Collected data entries:
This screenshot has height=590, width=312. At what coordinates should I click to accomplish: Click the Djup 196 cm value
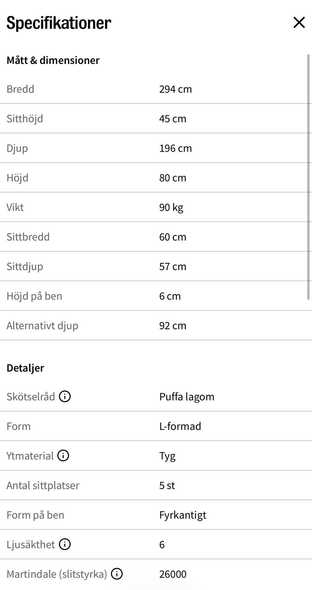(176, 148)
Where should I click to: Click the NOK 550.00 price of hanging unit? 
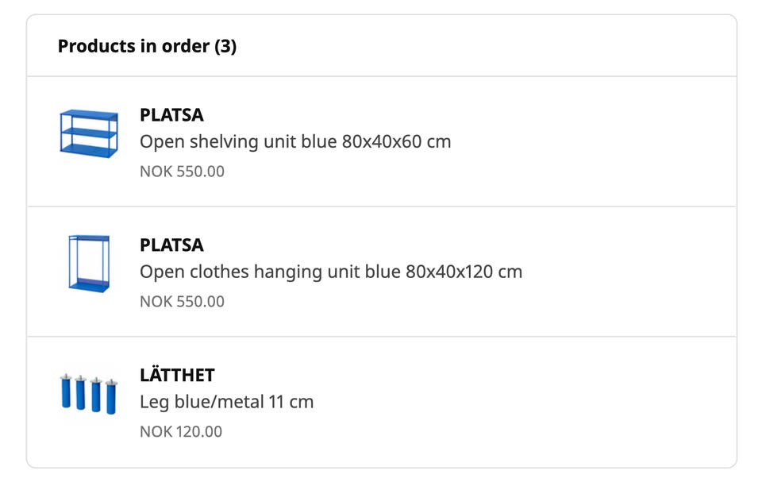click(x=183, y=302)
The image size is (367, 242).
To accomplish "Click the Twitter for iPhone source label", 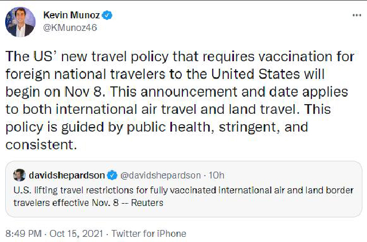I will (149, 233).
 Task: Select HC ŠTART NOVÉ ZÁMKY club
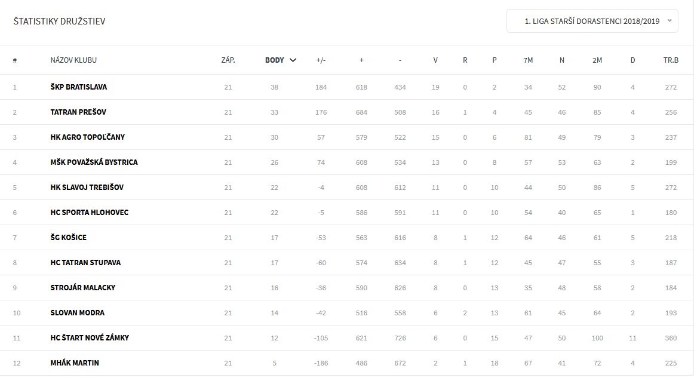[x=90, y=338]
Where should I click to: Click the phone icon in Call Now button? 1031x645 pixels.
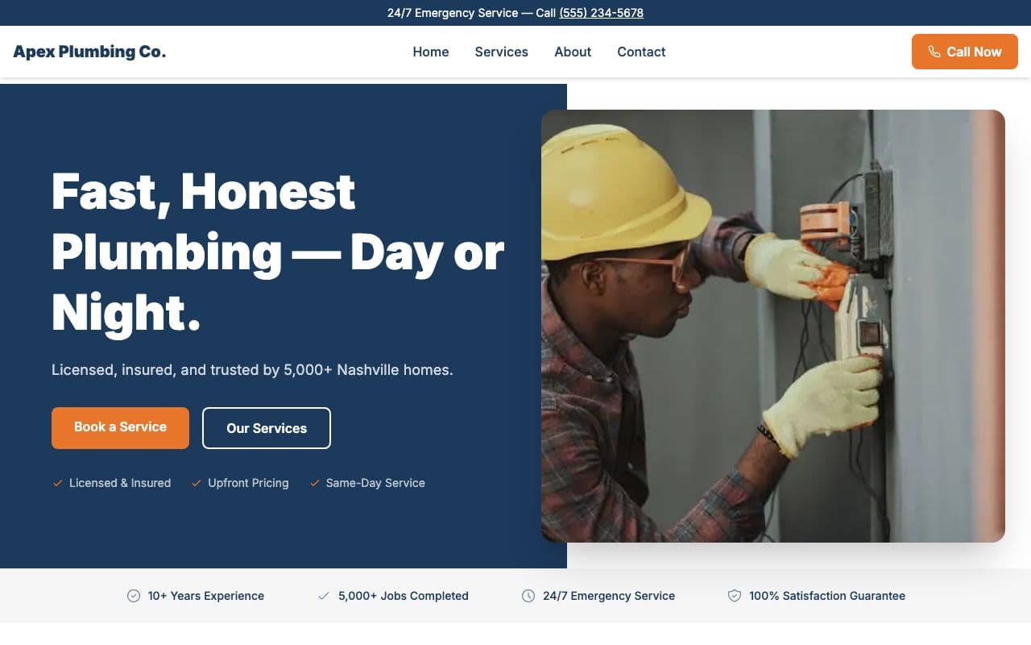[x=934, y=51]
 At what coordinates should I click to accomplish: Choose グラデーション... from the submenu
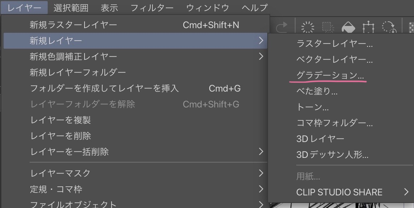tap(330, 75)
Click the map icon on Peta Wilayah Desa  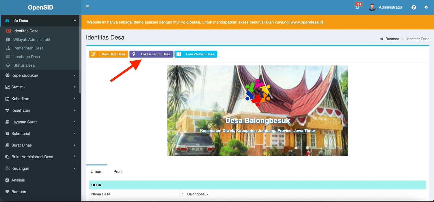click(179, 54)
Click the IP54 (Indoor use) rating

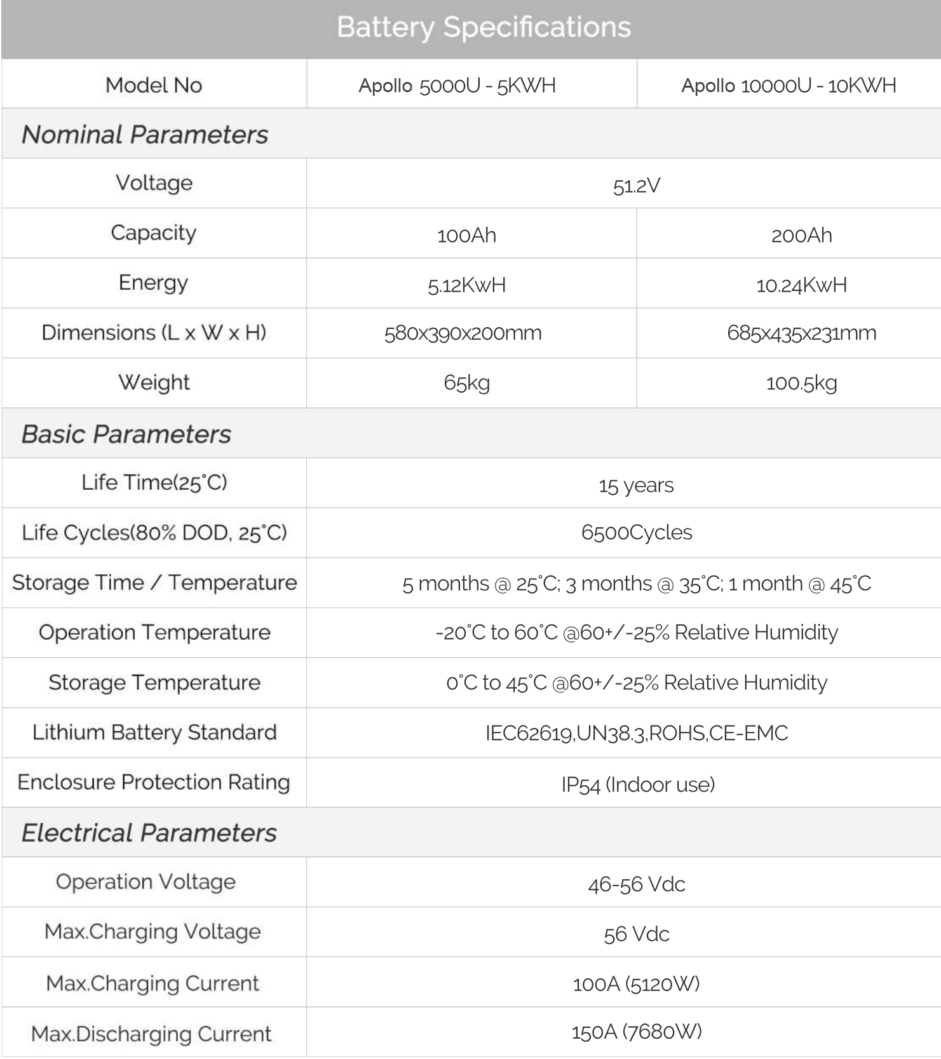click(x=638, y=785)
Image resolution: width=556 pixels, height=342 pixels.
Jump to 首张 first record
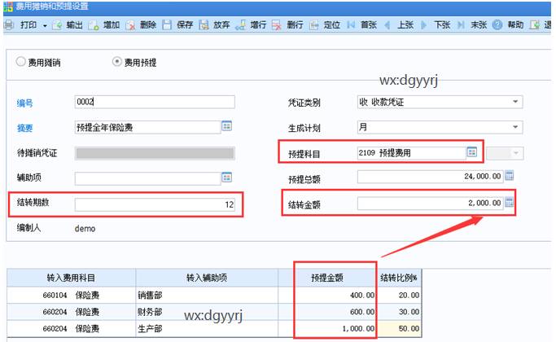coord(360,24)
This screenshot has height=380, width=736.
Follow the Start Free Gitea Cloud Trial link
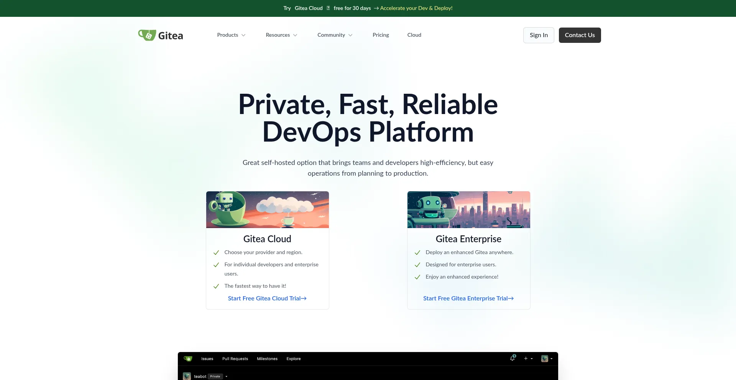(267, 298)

=== WHAT YOU ARE ASKED TO DO ===
Copy exactly the lines from the line that has "Image resolution: width=556" through the last line of the entries above, inclusive, and no others. Pictures do not go in the copy.

=== ANSWER SPACE ===
Image resolution: width=556 pixels, height=342 pixels.
Jump to 首张 first record
coord(360,24)
This screenshot has height=380, width=736.
Follow the Start Free Gitea Cloud Trial link
(267, 298)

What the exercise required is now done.